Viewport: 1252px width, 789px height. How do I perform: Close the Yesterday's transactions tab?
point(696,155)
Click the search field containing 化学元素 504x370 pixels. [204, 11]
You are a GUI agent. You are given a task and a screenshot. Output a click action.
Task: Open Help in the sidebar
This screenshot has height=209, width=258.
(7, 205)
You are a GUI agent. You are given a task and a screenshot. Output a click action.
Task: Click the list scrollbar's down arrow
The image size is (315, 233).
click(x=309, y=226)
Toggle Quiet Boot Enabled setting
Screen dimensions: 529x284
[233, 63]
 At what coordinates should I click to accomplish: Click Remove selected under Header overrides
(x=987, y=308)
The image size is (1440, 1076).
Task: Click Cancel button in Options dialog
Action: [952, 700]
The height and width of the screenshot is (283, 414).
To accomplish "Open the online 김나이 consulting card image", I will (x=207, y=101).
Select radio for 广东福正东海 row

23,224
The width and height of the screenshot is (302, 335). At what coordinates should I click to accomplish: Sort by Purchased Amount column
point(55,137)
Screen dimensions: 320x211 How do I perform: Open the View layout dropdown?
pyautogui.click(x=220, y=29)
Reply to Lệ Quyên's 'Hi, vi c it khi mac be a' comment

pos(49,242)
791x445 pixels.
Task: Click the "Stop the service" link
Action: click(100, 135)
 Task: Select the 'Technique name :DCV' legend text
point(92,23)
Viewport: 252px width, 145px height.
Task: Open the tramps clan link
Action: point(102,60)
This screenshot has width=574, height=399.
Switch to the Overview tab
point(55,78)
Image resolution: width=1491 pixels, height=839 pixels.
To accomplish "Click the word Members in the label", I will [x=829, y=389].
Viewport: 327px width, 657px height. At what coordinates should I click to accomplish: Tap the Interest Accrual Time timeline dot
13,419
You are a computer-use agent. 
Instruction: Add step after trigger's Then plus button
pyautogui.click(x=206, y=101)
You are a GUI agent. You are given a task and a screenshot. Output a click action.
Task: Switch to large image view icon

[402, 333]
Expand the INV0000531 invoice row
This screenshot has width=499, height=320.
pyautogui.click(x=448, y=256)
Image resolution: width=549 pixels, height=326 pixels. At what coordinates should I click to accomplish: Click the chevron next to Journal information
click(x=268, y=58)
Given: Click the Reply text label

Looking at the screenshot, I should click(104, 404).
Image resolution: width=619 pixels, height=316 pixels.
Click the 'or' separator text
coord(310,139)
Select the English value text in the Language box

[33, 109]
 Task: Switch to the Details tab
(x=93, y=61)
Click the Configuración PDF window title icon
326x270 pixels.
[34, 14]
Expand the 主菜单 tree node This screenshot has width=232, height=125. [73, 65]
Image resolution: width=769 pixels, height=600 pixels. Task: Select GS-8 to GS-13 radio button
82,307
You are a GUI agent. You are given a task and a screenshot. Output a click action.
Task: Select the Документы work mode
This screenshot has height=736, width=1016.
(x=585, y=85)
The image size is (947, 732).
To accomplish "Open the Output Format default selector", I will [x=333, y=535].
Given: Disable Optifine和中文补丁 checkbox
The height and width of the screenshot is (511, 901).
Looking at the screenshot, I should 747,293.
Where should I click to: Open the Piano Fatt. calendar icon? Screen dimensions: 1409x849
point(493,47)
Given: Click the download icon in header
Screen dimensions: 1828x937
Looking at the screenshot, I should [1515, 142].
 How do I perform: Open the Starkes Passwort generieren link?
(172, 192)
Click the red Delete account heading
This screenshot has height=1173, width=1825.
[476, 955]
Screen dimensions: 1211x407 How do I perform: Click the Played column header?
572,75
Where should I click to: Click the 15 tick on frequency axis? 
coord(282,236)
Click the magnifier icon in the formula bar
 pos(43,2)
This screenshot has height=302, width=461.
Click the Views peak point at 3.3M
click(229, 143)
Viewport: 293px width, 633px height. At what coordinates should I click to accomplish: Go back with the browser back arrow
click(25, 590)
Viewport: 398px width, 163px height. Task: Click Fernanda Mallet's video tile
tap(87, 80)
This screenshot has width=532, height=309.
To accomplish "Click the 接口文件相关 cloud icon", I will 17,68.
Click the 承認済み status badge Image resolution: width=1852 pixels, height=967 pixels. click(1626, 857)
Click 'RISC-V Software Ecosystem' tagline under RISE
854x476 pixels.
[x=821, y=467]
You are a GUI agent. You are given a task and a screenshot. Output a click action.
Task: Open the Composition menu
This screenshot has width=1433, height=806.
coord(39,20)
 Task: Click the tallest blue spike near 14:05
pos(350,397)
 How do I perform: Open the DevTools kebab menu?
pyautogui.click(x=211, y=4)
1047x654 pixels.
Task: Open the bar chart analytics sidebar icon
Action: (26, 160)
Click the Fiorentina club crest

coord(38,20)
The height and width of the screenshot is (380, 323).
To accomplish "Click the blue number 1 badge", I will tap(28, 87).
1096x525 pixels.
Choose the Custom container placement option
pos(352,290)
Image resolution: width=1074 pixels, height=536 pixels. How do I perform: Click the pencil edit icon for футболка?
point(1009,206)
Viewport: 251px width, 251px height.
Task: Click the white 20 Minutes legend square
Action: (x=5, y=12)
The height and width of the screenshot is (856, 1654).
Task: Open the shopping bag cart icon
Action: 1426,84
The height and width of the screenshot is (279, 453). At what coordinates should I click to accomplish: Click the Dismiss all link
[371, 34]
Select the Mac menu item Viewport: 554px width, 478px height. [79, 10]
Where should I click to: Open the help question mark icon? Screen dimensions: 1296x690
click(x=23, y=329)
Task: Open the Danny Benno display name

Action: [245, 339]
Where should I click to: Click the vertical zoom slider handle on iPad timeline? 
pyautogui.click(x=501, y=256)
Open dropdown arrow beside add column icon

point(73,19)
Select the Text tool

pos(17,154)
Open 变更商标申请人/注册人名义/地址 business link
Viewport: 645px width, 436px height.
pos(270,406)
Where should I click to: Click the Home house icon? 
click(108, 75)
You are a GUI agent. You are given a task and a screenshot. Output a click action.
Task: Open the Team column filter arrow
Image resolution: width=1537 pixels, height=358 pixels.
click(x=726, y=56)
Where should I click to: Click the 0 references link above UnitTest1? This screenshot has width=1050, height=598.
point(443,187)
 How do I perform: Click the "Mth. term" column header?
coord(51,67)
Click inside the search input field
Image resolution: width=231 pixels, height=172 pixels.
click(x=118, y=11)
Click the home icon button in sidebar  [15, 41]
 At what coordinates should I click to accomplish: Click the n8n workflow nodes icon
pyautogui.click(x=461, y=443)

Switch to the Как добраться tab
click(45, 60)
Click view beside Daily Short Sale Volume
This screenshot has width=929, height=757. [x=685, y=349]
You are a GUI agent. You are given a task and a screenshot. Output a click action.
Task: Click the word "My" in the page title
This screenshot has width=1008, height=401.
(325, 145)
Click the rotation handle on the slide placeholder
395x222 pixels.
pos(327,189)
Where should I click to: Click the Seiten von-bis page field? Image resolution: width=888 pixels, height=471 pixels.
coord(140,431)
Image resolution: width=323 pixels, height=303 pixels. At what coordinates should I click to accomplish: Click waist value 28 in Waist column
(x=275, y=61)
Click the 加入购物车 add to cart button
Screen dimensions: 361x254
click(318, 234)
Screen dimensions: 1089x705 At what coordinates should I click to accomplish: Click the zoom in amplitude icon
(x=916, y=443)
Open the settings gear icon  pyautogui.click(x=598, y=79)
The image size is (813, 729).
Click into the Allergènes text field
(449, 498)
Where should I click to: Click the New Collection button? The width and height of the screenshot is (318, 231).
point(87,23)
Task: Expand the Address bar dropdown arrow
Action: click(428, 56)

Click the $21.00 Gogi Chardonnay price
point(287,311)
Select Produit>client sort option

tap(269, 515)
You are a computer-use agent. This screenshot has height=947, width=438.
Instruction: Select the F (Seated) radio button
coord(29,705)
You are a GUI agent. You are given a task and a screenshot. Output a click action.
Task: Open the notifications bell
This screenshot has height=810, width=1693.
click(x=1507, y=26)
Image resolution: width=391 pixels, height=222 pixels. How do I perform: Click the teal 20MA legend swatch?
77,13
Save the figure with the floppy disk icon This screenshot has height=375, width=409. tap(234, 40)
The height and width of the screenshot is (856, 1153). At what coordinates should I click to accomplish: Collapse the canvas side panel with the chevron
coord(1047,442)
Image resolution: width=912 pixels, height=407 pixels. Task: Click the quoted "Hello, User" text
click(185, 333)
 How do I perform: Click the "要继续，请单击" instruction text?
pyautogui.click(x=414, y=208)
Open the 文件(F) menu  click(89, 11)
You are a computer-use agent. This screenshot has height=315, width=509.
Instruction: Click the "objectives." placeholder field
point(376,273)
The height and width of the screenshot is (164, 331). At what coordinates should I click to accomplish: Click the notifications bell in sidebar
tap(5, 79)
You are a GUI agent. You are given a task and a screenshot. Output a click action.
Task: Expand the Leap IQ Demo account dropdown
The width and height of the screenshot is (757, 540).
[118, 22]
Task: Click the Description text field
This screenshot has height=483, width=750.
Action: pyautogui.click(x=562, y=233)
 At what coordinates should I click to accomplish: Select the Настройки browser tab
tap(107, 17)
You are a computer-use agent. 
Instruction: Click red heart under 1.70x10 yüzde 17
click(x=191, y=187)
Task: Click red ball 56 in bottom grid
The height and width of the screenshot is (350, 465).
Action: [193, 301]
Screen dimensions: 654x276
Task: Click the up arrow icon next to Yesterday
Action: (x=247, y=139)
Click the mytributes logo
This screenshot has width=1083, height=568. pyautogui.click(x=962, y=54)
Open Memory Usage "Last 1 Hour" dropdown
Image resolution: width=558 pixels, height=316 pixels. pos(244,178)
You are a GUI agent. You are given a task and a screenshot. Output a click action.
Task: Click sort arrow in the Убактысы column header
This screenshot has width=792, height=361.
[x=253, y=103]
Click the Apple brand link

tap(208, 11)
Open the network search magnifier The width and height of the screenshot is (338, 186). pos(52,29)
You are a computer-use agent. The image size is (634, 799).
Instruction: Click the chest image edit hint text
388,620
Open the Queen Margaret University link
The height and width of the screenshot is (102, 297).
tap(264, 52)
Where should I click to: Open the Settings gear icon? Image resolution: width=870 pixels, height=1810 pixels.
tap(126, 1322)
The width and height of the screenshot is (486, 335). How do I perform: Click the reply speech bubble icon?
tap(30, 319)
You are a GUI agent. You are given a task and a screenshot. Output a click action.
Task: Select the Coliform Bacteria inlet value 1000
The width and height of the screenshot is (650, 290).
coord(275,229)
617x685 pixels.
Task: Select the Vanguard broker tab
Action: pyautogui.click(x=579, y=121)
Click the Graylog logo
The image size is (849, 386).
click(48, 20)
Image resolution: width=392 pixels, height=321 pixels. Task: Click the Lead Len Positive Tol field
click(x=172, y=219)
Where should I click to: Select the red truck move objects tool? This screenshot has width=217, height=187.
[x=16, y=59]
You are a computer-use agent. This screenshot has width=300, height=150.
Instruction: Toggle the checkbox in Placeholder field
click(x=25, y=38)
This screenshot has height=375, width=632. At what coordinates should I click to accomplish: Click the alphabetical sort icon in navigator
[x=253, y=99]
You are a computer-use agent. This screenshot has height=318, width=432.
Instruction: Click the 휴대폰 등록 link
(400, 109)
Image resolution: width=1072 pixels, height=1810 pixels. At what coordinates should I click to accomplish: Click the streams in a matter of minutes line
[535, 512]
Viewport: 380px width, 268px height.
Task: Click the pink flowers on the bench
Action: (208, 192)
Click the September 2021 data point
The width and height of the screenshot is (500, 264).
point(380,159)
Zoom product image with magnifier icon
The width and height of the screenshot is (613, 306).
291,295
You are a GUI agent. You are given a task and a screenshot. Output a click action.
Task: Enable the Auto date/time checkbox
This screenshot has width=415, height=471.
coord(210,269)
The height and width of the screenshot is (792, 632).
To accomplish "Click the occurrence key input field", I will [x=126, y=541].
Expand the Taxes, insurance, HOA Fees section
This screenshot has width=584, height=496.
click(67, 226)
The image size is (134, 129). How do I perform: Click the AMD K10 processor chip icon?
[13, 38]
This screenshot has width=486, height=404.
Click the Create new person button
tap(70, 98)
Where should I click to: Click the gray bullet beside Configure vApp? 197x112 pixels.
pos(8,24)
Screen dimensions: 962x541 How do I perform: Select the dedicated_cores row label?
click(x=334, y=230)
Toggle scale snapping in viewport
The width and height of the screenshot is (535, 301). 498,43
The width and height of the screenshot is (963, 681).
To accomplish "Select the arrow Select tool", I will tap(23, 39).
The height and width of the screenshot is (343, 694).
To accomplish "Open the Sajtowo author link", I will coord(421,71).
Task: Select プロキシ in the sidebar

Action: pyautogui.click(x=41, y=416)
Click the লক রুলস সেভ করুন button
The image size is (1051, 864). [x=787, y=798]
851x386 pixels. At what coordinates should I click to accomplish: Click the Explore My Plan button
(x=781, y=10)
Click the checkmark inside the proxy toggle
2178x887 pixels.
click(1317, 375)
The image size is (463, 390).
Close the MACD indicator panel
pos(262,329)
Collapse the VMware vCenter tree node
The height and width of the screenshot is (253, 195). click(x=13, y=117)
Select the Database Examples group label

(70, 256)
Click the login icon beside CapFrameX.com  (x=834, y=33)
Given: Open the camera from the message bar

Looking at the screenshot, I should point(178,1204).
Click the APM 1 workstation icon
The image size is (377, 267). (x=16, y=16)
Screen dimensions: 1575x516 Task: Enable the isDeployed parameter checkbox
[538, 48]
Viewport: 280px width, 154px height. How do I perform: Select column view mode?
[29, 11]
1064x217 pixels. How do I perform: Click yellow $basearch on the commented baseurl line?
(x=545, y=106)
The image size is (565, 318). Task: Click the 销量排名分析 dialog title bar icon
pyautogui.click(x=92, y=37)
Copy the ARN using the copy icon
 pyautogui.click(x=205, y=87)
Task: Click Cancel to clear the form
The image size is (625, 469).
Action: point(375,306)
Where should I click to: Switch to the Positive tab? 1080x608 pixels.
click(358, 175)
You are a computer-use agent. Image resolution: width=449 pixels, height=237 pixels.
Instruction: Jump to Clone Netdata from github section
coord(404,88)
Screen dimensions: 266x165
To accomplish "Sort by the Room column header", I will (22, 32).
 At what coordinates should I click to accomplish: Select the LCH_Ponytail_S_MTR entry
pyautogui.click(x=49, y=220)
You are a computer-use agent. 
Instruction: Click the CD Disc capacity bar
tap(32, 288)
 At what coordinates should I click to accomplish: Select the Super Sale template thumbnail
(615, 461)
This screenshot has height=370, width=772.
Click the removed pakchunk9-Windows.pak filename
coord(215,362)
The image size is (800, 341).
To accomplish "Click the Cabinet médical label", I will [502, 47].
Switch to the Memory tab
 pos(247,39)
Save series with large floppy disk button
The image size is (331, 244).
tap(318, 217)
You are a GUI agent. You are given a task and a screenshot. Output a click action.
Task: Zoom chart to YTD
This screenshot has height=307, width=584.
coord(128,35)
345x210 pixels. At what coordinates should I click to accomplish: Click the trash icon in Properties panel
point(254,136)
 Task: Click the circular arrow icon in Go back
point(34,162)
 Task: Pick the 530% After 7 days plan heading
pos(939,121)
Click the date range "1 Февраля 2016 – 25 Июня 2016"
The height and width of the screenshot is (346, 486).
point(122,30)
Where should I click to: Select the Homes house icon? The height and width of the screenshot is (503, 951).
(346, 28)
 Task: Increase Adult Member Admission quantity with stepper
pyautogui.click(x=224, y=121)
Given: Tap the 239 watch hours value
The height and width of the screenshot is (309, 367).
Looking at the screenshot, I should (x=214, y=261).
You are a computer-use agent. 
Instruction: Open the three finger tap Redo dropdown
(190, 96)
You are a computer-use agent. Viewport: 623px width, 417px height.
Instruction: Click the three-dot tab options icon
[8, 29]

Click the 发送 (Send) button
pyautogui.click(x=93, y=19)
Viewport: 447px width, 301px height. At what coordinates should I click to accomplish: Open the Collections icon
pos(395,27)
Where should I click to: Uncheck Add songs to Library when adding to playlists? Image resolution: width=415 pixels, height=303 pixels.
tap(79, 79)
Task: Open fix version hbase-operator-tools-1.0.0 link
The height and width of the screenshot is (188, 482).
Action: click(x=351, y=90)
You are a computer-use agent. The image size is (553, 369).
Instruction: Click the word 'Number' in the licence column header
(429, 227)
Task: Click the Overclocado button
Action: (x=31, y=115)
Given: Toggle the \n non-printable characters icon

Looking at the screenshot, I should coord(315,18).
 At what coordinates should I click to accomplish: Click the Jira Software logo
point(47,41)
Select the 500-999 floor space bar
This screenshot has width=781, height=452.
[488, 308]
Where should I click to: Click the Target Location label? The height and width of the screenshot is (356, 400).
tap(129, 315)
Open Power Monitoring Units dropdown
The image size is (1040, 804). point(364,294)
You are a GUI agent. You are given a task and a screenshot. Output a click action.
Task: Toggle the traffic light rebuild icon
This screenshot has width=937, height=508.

┄┄┄┄┄┄┄┄┄┄

What the exercise asks: Working from the records above, write out verbatim only the lines from the line containing "Select the English" through the line containing "Task: Open the Composition menu".

Exercise result:
Select the English value text in the Language box

[33, 109]
 Task: Switch to the Details tab
(x=93, y=61)
Click the Configuración PDF window title icon
326x270 pixels.
[34, 14]
Expand the 主菜单 tree node This screenshot has width=232, height=125. [73, 65]
Image resolution: width=769 pixels, height=600 pixels. Task: Select GS-8 to GS-13 radio button
82,307
You are a GUI agent. You are given a task and a screenshot. Output a click action.
Task: Select the Документы work mode
This screenshot has height=736, width=1016.
(x=585, y=85)
The image size is (947, 732).
To accomplish "Open the Output Format default selector", I will [x=333, y=535].
Given: Disable Optifine和中文补丁 checkbox
The height and width of the screenshot is (511, 901).
Looking at the screenshot, I should 747,293.
Where should I click to: Open the Piano Fatt. calendar icon? Screen dimensions: 1409x849
point(493,47)
Given: Click the download icon in header
Screen dimensions: 1828x937
Looking at the screenshot, I should [1515, 142].
 How do I perform: Open the Starkes Passwort generieren link?
(172, 192)
Click the red Delete account heading
This screenshot has height=1173, width=1825.
[476, 955]
Screen dimensions: 1211x407 How do I perform: Click the Played column header?
572,75
Where should I click to: Click the 15 tick on frequency axis? 
coord(282,236)
Click the magnifier icon in the formula bar
 pos(43,2)
This screenshot has height=302, width=461.
Click the Views peak point at 3.3M
click(229, 143)
Viewport: 293px width, 633px height. At what coordinates should I click to accomplish: Go back with the browser back arrow
click(25, 590)
Viewport: 398px width, 163px height. Task: Click Fernanda Mallet's video tile
tap(87, 80)
This screenshot has width=532, height=309.
To accomplish "Click the 接口文件相关 cloud icon", I will 17,68.
Click the 承認済み status badge Image resolution: width=1852 pixels, height=967 pixels. click(1626, 857)
Click 'RISC-V Software Ecosystem' tagline under RISE
854x476 pixels.
[x=821, y=467]
You are a GUI agent. You are given a task and a screenshot. Output a click action.
Task: Open the Composition menu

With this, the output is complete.